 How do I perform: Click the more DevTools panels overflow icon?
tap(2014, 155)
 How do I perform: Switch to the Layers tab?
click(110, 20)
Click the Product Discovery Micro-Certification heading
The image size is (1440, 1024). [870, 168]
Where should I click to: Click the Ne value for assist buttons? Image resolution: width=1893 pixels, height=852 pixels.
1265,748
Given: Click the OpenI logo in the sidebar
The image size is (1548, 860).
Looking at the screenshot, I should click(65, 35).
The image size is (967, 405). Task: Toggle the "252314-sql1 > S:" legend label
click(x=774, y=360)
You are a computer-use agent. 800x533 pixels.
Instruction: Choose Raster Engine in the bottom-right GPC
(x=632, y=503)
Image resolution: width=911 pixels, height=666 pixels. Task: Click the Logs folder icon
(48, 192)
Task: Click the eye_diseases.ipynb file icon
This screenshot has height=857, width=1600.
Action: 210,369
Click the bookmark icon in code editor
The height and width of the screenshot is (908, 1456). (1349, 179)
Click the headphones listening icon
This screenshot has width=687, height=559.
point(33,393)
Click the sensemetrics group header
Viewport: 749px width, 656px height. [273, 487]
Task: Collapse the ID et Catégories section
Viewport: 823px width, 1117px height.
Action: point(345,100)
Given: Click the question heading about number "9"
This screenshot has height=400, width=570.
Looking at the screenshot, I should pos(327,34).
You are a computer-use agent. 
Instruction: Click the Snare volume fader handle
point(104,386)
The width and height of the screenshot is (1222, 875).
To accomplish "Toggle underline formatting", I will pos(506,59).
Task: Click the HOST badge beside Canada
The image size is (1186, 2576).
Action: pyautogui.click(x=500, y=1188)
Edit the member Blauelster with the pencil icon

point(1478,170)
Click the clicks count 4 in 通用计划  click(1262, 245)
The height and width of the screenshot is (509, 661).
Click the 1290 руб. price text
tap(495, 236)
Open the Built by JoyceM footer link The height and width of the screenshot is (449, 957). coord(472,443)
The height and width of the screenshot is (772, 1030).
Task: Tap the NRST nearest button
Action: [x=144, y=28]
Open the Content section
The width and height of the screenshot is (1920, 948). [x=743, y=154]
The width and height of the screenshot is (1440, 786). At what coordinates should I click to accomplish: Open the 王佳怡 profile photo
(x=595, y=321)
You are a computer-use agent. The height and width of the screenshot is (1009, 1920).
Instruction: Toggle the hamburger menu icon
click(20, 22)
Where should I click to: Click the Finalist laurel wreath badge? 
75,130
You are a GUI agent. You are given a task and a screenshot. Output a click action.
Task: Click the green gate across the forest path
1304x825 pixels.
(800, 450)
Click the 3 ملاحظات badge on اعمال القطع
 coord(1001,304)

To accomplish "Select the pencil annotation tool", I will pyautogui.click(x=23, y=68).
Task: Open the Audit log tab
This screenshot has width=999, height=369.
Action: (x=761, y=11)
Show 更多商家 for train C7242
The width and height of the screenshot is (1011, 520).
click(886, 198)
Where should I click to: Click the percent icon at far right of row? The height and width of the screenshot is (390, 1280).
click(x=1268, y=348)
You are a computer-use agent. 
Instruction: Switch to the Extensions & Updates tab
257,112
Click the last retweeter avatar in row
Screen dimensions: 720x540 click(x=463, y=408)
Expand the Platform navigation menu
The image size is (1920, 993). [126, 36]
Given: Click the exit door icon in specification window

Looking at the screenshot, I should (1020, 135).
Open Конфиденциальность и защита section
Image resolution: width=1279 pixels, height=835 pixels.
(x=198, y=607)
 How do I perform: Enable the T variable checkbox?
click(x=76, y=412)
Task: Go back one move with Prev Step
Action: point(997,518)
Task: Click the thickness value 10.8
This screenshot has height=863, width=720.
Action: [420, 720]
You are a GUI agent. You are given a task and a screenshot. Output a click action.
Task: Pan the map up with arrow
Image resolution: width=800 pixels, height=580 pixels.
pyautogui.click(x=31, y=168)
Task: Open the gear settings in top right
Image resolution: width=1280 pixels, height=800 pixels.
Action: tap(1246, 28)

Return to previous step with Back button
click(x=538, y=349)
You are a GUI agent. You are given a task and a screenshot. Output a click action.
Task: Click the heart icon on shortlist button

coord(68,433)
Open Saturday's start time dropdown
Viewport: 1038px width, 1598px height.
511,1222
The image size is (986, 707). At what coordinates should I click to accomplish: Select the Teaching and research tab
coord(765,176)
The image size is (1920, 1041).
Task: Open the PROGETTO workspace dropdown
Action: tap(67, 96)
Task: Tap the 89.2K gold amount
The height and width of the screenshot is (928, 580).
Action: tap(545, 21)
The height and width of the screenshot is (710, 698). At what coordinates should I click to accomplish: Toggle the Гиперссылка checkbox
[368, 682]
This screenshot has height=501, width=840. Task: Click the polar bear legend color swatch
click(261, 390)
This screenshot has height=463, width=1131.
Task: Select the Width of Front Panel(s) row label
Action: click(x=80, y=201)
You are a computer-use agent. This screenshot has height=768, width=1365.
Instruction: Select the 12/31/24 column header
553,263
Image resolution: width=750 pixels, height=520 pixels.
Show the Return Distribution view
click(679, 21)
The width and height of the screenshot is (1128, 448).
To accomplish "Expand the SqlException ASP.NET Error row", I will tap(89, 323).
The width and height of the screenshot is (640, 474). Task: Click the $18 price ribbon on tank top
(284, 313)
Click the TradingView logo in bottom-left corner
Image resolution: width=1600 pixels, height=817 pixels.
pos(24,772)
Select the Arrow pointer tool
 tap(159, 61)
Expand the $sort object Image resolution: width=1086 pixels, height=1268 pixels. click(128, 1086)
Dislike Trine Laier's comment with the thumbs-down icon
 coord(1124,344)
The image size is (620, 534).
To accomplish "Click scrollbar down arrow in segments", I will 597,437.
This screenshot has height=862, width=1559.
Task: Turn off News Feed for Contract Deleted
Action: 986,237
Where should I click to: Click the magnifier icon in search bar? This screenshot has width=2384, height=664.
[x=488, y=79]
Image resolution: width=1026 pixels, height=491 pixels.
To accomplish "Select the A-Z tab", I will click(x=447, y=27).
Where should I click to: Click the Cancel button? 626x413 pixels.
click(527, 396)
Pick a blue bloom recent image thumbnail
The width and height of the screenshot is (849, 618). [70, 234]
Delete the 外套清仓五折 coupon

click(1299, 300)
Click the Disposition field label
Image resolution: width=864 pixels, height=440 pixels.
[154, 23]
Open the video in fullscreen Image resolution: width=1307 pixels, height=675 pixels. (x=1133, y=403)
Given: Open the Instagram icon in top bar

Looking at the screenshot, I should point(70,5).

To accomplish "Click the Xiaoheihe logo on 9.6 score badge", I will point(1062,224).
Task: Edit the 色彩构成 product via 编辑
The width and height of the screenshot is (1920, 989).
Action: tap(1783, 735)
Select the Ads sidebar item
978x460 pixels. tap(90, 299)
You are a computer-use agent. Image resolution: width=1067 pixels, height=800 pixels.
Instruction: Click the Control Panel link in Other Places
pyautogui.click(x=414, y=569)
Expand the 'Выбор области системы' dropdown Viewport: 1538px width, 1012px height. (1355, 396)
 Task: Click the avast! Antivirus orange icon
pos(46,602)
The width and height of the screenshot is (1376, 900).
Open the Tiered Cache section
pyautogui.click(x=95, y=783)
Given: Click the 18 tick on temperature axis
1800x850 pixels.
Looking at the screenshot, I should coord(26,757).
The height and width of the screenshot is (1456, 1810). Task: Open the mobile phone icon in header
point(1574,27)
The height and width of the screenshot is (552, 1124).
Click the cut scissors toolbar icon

WHAT NEEDS TO BE DONE: Which of the lines above carry the string "computer"? Pick them out and copy them.

ANSWER:
You are a computer-use agent. 800x533 pixels.
You are a computer-use agent. 
You are a computer-use agent. The height and width of the screenshot is (1009, 1920).
You are a computer-use agent. 
You are a computer-use agent. This screenshot has height=768, width=1365.
You are a computer-use agent. Image resolution: width=1067 pixels, height=800 pixels.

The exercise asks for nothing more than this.